* [WORK ORDER]:
The lines to reproduce from the material below are those from the one containing "Select the green electricity 50M people row" through the one containing "1000x668 pixels.", both included; write them out exactly and add nothing.

* [EXERCISE MATERIALS]:

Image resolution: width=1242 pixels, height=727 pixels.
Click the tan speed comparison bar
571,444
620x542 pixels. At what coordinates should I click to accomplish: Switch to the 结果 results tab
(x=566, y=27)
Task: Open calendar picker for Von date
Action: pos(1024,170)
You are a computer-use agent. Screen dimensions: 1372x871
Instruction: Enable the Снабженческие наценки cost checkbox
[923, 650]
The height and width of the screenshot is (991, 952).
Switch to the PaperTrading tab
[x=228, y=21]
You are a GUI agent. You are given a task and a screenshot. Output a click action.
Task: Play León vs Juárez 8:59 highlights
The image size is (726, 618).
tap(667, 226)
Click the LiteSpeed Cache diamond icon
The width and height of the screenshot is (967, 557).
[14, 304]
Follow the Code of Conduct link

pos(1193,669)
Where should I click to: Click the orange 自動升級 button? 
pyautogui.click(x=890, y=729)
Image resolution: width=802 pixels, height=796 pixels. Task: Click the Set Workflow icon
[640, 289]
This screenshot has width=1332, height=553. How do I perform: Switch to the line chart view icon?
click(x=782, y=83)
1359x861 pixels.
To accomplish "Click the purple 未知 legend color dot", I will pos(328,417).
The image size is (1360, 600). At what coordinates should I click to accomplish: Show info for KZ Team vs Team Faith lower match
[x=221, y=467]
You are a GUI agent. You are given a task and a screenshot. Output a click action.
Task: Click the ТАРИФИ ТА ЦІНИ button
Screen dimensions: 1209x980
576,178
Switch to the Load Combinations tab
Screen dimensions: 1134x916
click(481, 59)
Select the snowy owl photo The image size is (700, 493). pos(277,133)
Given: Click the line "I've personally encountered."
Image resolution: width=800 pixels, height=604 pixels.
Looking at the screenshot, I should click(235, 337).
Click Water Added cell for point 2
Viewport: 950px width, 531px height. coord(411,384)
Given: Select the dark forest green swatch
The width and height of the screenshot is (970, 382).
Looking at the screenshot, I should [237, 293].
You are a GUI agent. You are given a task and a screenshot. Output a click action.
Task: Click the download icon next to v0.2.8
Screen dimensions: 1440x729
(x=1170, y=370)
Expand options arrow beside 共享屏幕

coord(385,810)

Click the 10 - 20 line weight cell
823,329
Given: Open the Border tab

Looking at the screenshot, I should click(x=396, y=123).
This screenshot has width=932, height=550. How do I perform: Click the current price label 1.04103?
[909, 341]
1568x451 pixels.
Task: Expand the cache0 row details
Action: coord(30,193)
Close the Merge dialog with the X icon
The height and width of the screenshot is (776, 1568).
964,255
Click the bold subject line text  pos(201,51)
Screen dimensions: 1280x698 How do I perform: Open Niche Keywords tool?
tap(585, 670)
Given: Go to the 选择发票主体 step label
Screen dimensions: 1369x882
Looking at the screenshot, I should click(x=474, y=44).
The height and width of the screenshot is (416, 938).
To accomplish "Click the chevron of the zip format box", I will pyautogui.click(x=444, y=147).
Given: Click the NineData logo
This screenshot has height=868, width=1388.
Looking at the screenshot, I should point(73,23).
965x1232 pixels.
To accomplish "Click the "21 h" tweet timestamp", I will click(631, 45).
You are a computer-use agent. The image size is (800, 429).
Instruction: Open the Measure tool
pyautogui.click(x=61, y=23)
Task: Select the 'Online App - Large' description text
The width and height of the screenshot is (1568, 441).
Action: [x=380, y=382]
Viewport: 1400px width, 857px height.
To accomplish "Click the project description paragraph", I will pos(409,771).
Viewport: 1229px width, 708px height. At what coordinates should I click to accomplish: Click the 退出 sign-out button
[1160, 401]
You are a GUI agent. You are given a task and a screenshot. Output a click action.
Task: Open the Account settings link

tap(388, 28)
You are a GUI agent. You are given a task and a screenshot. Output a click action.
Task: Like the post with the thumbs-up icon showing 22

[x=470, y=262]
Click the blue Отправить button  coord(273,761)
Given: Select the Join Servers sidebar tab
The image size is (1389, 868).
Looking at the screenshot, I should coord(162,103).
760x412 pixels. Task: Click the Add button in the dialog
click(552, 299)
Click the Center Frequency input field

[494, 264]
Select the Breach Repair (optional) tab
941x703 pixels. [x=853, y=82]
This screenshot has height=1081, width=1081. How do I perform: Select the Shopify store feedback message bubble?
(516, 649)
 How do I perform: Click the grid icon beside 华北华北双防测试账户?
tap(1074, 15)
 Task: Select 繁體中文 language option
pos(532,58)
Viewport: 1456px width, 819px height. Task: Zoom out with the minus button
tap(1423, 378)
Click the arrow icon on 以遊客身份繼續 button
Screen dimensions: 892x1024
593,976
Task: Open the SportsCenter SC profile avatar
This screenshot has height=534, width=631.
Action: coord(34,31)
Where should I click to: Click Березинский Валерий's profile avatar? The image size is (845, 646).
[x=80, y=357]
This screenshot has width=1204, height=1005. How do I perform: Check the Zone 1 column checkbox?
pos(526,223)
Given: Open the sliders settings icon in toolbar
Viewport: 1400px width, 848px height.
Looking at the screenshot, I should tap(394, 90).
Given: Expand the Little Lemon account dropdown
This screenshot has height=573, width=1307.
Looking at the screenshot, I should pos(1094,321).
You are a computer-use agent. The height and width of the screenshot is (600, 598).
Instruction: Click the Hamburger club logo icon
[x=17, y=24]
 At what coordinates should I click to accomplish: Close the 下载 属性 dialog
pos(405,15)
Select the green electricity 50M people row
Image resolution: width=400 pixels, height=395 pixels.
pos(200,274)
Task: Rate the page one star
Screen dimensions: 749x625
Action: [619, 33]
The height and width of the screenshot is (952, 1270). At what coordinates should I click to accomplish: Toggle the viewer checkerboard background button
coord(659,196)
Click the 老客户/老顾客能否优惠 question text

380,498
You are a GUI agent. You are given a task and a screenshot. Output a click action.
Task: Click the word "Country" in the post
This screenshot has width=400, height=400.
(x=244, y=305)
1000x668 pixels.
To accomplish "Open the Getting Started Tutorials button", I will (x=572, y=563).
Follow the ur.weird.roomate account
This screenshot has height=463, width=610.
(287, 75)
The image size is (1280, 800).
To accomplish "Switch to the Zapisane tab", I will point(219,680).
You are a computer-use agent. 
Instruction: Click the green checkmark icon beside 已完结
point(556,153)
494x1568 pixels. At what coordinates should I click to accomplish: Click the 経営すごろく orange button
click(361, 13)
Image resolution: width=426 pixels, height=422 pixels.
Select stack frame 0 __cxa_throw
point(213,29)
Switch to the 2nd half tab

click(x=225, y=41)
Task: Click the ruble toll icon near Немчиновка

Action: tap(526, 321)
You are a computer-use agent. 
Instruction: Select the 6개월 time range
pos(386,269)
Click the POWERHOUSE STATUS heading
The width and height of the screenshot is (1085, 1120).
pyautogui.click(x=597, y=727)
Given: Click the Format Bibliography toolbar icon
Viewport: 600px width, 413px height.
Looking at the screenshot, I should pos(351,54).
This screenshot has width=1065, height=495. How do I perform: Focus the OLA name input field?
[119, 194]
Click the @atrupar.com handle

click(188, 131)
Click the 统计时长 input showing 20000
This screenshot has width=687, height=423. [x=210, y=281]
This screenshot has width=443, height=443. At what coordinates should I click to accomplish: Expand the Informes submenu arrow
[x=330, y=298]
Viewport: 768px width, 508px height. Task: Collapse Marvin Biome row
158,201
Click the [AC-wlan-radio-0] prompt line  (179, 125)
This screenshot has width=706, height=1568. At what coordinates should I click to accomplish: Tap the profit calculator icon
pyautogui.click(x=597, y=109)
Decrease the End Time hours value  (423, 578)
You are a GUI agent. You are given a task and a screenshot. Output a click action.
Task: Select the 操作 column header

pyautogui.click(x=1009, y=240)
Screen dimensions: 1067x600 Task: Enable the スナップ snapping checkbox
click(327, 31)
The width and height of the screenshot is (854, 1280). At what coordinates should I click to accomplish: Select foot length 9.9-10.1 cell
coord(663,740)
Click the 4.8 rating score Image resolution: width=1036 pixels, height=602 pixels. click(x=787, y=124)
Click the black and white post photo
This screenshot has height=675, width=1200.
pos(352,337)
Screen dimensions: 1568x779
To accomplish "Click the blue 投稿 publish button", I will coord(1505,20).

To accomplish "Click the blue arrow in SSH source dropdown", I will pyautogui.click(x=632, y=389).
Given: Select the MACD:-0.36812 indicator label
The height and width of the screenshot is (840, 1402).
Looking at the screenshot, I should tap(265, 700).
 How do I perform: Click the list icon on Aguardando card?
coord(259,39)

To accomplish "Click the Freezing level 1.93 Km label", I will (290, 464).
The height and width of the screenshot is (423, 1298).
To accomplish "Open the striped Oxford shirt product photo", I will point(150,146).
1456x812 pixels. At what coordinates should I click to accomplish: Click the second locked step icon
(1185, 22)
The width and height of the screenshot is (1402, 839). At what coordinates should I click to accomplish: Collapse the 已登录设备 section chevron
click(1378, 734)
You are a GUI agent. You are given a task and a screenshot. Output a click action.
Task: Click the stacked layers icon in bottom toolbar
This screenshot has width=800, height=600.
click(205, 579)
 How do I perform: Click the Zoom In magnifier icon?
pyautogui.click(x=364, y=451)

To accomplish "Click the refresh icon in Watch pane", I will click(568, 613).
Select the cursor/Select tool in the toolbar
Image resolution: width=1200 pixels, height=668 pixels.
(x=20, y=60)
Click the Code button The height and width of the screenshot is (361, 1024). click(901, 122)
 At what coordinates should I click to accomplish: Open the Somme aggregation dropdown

* [RESPONSE]:
Select the green electricity 50M people row
Image resolution: width=400 pixels, height=395 pixels.
pos(200,274)
Task: Rate the page one star
Screen dimensions: 749x625
Action: [619, 33]
The height and width of the screenshot is (952, 1270). At what coordinates should I click to accomplish: Toggle the viewer checkerboard background button
coord(659,196)
Click the 老客户/老顾客能否优惠 question text

380,498
You are a GUI agent. You are given a task and a screenshot. Output a click action.
Task: Click the word "Country" in the post
This screenshot has width=400, height=400.
(x=244, y=305)
1000x668 pixels.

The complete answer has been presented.